→ **EXERCISE DETAILS**
Quote the whole listing verbatim.

++++ ENTRIES SHOWN

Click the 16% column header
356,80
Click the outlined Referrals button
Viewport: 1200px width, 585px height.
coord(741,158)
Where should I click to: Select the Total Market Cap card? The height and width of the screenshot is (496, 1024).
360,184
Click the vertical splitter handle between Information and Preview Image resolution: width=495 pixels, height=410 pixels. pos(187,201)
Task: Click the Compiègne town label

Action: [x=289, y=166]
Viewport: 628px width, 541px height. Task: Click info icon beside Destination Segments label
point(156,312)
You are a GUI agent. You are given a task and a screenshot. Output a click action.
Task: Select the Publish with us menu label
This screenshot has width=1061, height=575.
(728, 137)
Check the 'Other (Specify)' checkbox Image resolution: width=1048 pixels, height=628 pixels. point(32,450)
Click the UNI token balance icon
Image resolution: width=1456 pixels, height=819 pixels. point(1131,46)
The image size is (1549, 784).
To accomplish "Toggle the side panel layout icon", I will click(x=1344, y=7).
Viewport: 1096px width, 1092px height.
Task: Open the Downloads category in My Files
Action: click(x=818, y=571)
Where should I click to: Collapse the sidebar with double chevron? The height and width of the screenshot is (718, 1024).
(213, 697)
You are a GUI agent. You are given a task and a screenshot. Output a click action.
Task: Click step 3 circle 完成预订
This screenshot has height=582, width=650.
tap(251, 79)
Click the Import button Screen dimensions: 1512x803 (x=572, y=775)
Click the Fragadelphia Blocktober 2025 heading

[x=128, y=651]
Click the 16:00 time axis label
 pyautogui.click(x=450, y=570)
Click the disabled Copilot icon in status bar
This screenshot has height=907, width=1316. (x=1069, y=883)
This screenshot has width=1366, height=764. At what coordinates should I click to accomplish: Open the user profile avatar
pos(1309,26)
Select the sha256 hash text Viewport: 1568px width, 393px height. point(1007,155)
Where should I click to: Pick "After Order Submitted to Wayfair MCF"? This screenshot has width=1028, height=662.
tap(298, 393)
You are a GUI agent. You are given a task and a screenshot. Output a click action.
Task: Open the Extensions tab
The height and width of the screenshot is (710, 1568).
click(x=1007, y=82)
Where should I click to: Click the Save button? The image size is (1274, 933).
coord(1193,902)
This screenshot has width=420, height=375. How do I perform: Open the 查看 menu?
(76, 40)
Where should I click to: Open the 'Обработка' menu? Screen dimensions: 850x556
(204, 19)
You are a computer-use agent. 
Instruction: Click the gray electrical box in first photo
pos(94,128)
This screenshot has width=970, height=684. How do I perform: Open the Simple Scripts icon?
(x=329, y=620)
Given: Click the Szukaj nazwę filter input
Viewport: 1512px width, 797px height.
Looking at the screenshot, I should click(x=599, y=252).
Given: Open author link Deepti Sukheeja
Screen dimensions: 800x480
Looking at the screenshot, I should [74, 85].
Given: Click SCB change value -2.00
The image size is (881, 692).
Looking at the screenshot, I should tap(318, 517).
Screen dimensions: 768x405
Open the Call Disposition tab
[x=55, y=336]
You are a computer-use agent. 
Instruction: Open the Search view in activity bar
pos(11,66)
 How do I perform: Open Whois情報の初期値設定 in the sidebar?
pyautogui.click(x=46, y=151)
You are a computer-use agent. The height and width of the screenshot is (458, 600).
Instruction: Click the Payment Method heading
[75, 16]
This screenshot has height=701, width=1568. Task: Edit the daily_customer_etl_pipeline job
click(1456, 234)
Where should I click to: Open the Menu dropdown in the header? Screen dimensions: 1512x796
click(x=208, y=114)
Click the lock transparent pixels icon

++++++++

→ **RESULT OF THIS TASK**
Click the 16% column header
356,80
Click the outlined Referrals button
Viewport: 1200px width, 585px height.
coord(741,158)
Where should I click to: Select the Total Market Cap card? The height and width of the screenshot is (496, 1024).
360,184
Click the vertical splitter handle between Information and Preview Image resolution: width=495 pixels, height=410 pixels. pos(187,201)
Task: Click the Compiègne town label

Action: [x=289, y=166]
Viewport: 628px width, 541px height. Task: Click info icon beside Destination Segments label
point(156,312)
You are a GUI agent. You are given a task and a screenshot. Output a click action.
Task: Select the Publish with us menu label
This screenshot has width=1061, height=575.
(728, 137)
Check the 'Other (Specify)' checkbox Image resolution: width=1048 pixels, height=628 pixels. point(32,450)
Click the UNI token balance icon
Image resolution: width=1456 pixels, height=819 pixels. point(1131,46)
The image size is (1549, 784).
To accomplish "Toggle the side panel layout icon", I will click(x=1344, y=7).
Viewport: 1096px width, 1092px height.
Task: Open the Downloads category in My Files
Action: click(x=818, y=571)
Where should I click to: Collapse the sidebar with double chevron? The height and width of the screenshot is (718, 1024).
(213, 697)
You are a GUI agent. You are given a task and a screenshot. Output a click action.
Task: Click step 3 circle 完成预订
This screenshot has height=582, width=650.
tap(251, 79)
Click the Import button Screen dimensions: 1512x803 (x=572, y=775)
Click the Fragadelphia Blocktober 2025 heading

[x=128, y=651]
Click the 16:00 time axis label
 pyautogui.click(x=450, y=570)
Click the disabled Copilot icon in status bar
This screenshot has height=907, width=1316. (x=1069, y=883)
This screenshot has width=1366, height=764. At what coordinates should I click to accomplish: Open the user profile avatar
pos(1309,26)
Select the sha256 hash text Viewport: 1568px width, 393px height. point(1007,155)
Where should I click to: Pick "After Order Submitted to Wayfair MCF"? This screenshot has width=1028, height=662.
tap(298, 393)
You are a GUI agent. You are given a task and a screenshot. Output a click action.
Task: Open the Extensions tab
The height and width of the screenshot is (710, 1568).
click(x=1007, y=82)
Where should I click to: Click the Save button? The image size is (1274, 933).
coord(1193,902)
This screenshot has width=420, height=375. How do I perform: Open the 查看 menu?
(76, 40)
Where should I click to: Open the 'Обработка' menu? Screen dimensions: 850x556
(204, 19)
You are a computer-use agent. 
Instruction: Click the gray electrical box in first photo
pos(94,128)
This screenshot has width=970, height=684. How do I perform: Open the Simple Scripts icon?
(x=329, y=620)
Given: Click the Szukaj nazwę filter input
Viewport: 1512px width, 797px height.
Looking at the screenshot, I should click(x=599, y=252).
Given: Open author link Deepti Sukheeja
Screen dimensions: 800x480
Looking at the screenshot, I should [74, 85].
Given: Click SCB change value -2.00
The image size is (881, 692).
Looking at the screenshot, I should tap(318, 517).
Screen dimensions: 768x405
Open the Call Disposition tab
[x=55, y=336]
You are a computer-use agent. 
Instruction: Open the Search view in activity bar
pos(11,66)
 How do I perform: Open Whois情報の初期値設定 in the sidebar?
pyautogui.click(x=46, y=151)
You are a computer-use agent. The height and width of the screenshot is (458, 600).
Instruction: Click the Payment Method heading
[75, 16]
This screenshot has height=701, width=1568. Task: Edit the daily_customer_etl_pipeline job
click(1456, 234)
Where should I click to: Open the Menu dropdown in the header? Screen dimensions: 1512x796
click(x=208, y=114)
Click the lock transparent pixels icon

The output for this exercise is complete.